#Infrastructure

Terraform across multiple AWS accounts without losing your mind

Abdelfattah Hilmi · Dec 8, 2025 ·

#Terraform#AWS#IaC#DevOps

The problem

You start with one AWS account. You write some Terraform. Life is good.

Then ops says “we need a separate prod, staging, and dev”. Then security says “and logging, audit, and shared-services.” Suddenly you’re staring at 6+ AWS accounts and a Terraform repo that hardcodes provider "aws" blocks with literal account IDs everywhere.

This post is the layout I converged on after running multi-account infra at multiple clients — the one that scales from 3 accounts to 30 without rewriting the world.

Don’t do this

The two patterns I see most often, and what’s wrong with them:

Anti-pattern 1: one giant repo, one giant state file

provider "aws" { alias = "prod",    region = "eu-west-1", profile = "prod" }
provider "aws" { alias = "staging", region = "eu-west-1", profile = "staging" }
provider "aws" { alias = "dev",     region = "eu-west-1", profile = "dev" }

module "vpc_prod"    { source = "./vpc" providers = { aws = aws.prod    } }
module "vpc_staging" { source = "./vpc" providers = { aws = aws.staging } }

Every terraform plan touches all three accounts. A typo in dev rolls a plan in prod. Blast radius: comically large.

Anti-pattern 2: copy-paste the repo per environment

infra-prod/, infra-staging/, infra-dev/ — three repos, three nearly-identical sets of modules, and a forever drift problem the first time someone “fixes” something in prod without backporting.

The layout I use

infra/
├── modules/                  # generic, reusable, no environment-specific code
│   ├── vpc/
│   ├── eks/
│   ├── rds/
│   └── monitoring/
├── live/                     # one folder per (account, region, stack)
│   ├── prod-eu-west-1/
│   │   ├── network/
│   │   │   ├── main.tf       # `module "vpc" { source = "../../../modules/vpc" }`
│   │   │   ├── backend.tf    # s3 backend, key = "prod/eu-west-1/network.tfstate"
│   │   │   └── terraform.tfvars
│   │   ├── platform/         # eks, ingress, addons
│   │   └── data/             # rds, elasticache
│   ├── staging-eu-west-1/
│   └── shared-services/
└── bootstrap/                # the one-time setup: state buckets, IAM roles

Each leaf folder gets its own state file. Blast radius per apply: one stack, one account, one region. A staging plan can’t touch prod because the providers, the credentials, and the state file are all different.

| Extracted material |

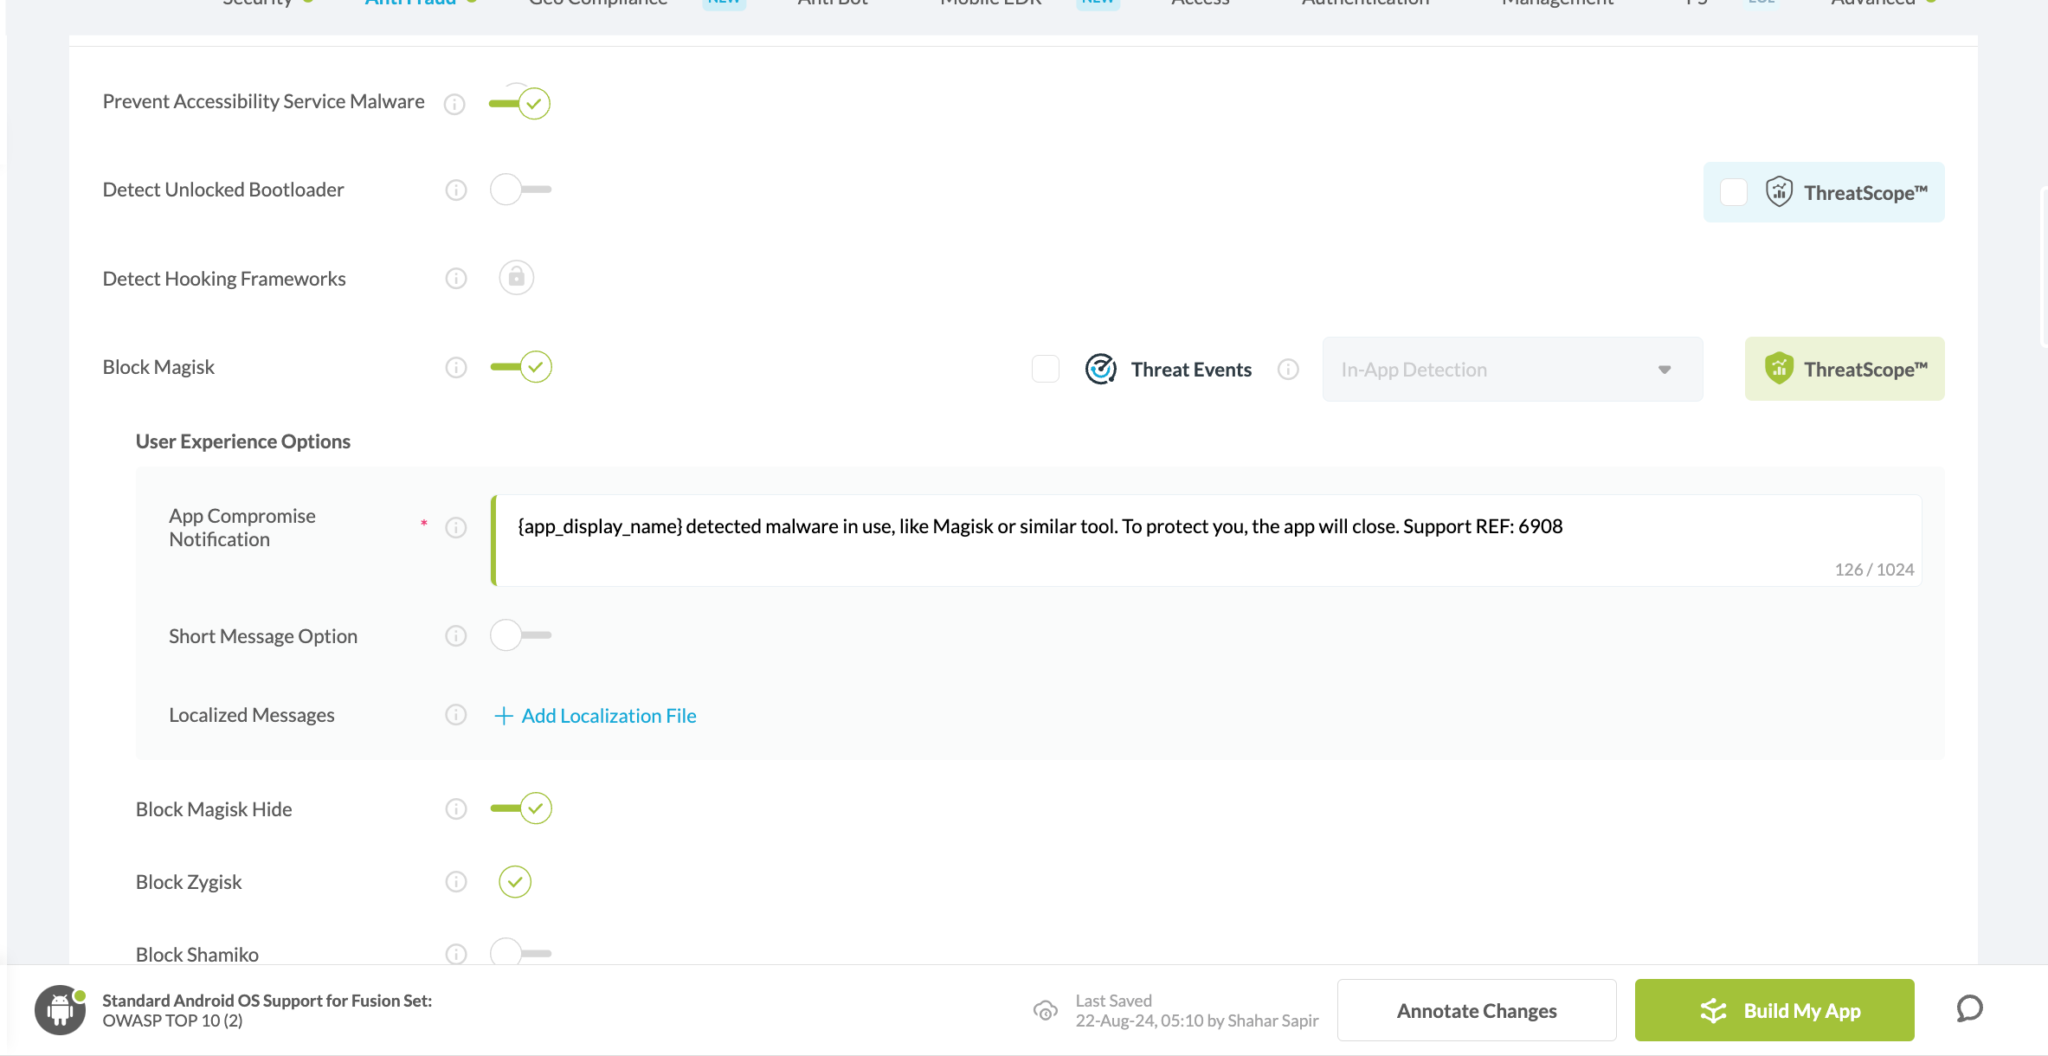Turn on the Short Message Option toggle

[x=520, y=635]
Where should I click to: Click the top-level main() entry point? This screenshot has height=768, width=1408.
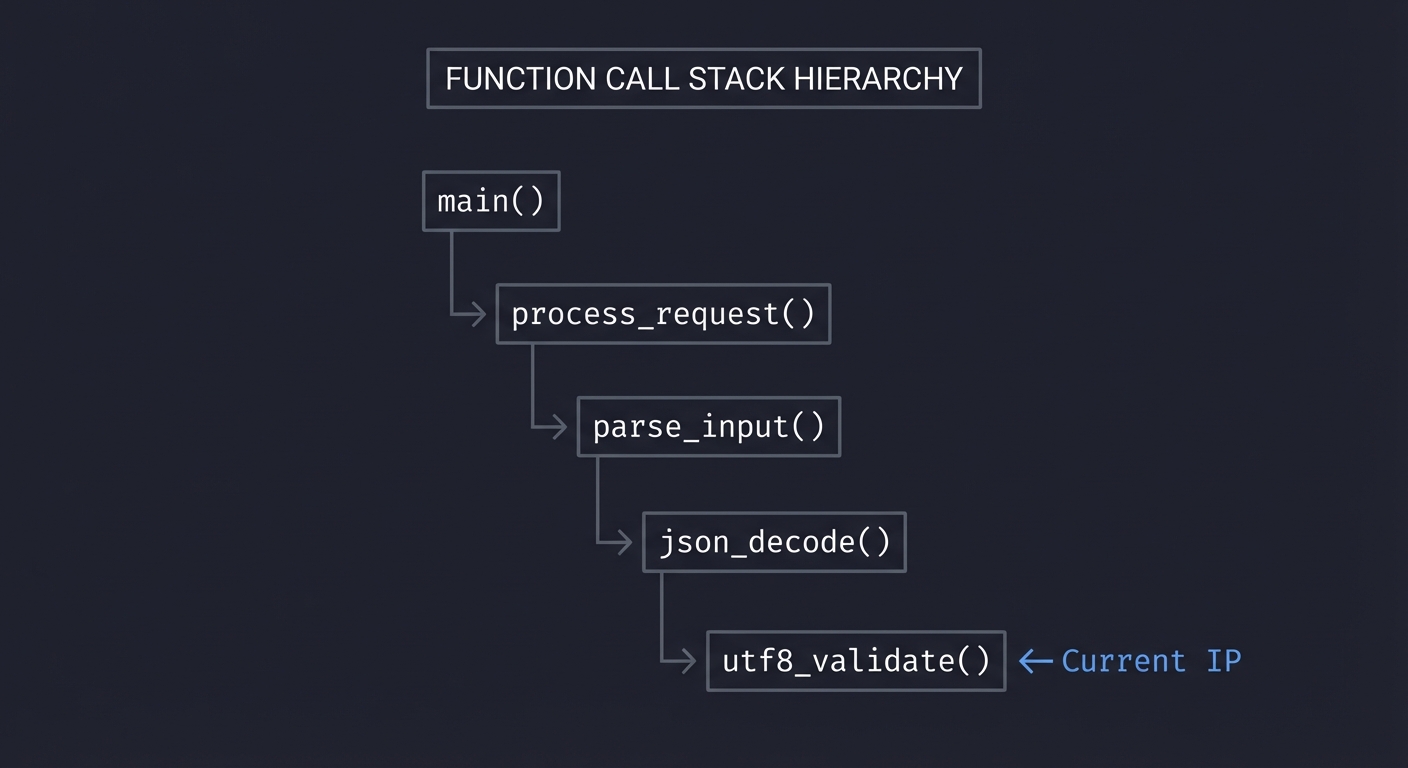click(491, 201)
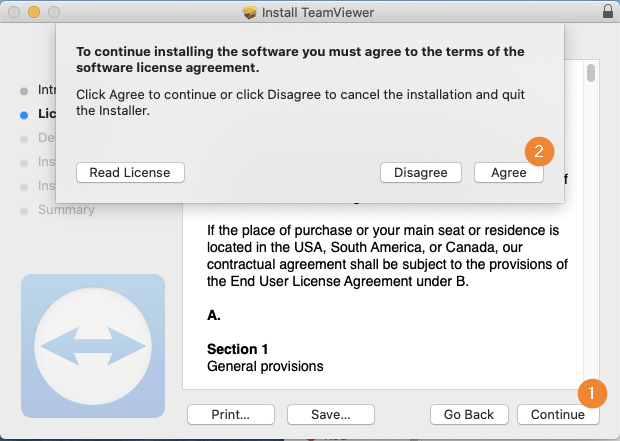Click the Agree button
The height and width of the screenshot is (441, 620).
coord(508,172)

| Directive 1 |
Answer these from the Terraform multi-account post:
(a) Which region do all three provider blocks in Anti-pattern 1 use?
(b) According to its comment, what does the bootstrap/ folder contain?
(c) What state key does backend.tf set for the prod network stack?
| Directive 2 |
Go on with the Terraform multi-account post after its final paragraph, keeping the same voice and format.

| Expected answer 1 |
(a) eu-west-1
(b) The one-time setup: state buckets and IAM roles.
(c) "prod/eu-west-1/network.tfstate"

| Expected answer 2 |
Authenticating: the assume-role chain

You don’t want long-lived IAM users per account. The model that scales:

You authenticate once into a “users” or SSO account.
Terraform assumes a role into the target account.
(Optional) Terraform assumes a role from there into a sub-account.

In ~/.aws/config:

[profile sso]
sso_session = company
sso_account_id = 111111111111
sso_role_name  = DeveloperAccess
region         = eu-west-1

[profile prod]
source_profile = sso
role_arn       = arn:aws:iam::222222222222:role/TerraformAdmin
region         = eu-west-1

[profile staging]
source_profile = sso
role_arn       = arn:aws:iam::333333333333:role/TerraformAdmin
region         = eu-west-1

In each leaf stack’s provider.tf:

provider "aws" {
  region  = var.region
  profile = var.profile           # e.g. "prod"

  default_tags {
    tags = {
      ManagedBy   = "terraform"
      Environment = var.environment
      Repo        = "infra"
      Stack       = "network"
    }
  }
}

Now aws sso login --sso-session company once a day, and Terraform inherits the credentials. No static keys, full audit trail via CloudTrail.

State: one bucket per account, or one shared?

Both work. The pragmatic answer:

One shared state bucket in a shared-services account, with a key prefix per account. Lower ops cost, single backup/replication policy, single KMS key to rotate.
One bucket per account if your compliance regime requires data isolation per environment.

I default to shared. Bucket layout:

s3://acme-tfstate/
├── prod/eu-west-1/network.tfstate
├── prod/eu-west-1/platform.tfstate
├── staging/eu-west-1/network.tfstate
└── shared-services/global/iam.tfstate

backend.tf in each stack:

terraform {
  backend "s3" {
    bucket         = "acme-tfstate"
    key            = "prod/eu-west-1/network.tfstate"
    region         = "eu-west-1"
    dynamodb_table = "acme-tfstate-locks"
    encrypt        = true
  }
}

The DynamoDB lock table is non-negotiable. Two engineers apply-ing the same stack without it will corrupt your state in spectacular ways.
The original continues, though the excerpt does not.